Create Reminders and Alarms for Absolutely Everything

For things you can’t easily create visual cues for, use audio cues like alarms and reminders on your phone. Just make sure they have these three traits:

Automatic. For things you need to do regularly, set up recurring reminders: a medication reminder that goes off at the same time each morning, a monthly reminder to pay rent, and a weekly reminder to call your mom.Clear labels. If your medication reminder isn’t labeled something like “take meds,” there’s a good chance it’ll go off tomorrow morning, and you’ll have to strain to remember what that alarm was for.Realistic timing. Set the reminder to alert you at a time when you’ll likely be able to do that thing right away. A morning reminder to call your mom won’t help if you cannot make the call until after work. Instead, set it to go off when you usually get home from work.

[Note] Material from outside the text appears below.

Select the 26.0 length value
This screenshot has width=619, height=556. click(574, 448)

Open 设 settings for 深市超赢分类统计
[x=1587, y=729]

Tie “Social Cues” to Established Routines

Unfortunately, it isn’t really practical to have everyone you care about live in the same house as you so that they’re always present as visual reminders to visit them. While I’ve tried creating a social calendar, complete with automatic reminders, to get me in the habit of checking in regularly, I found that too many alarms diluted their impact the way too much clutter in your environment can drown out visual cues. I’m still working on convincing my brain to make this an automatic habit so I do still forget to add the social piece into it about half the time. But that half of the time that I do call or text someone during those activities has already helped me keep in touch with people on a much more regular basis than I used to.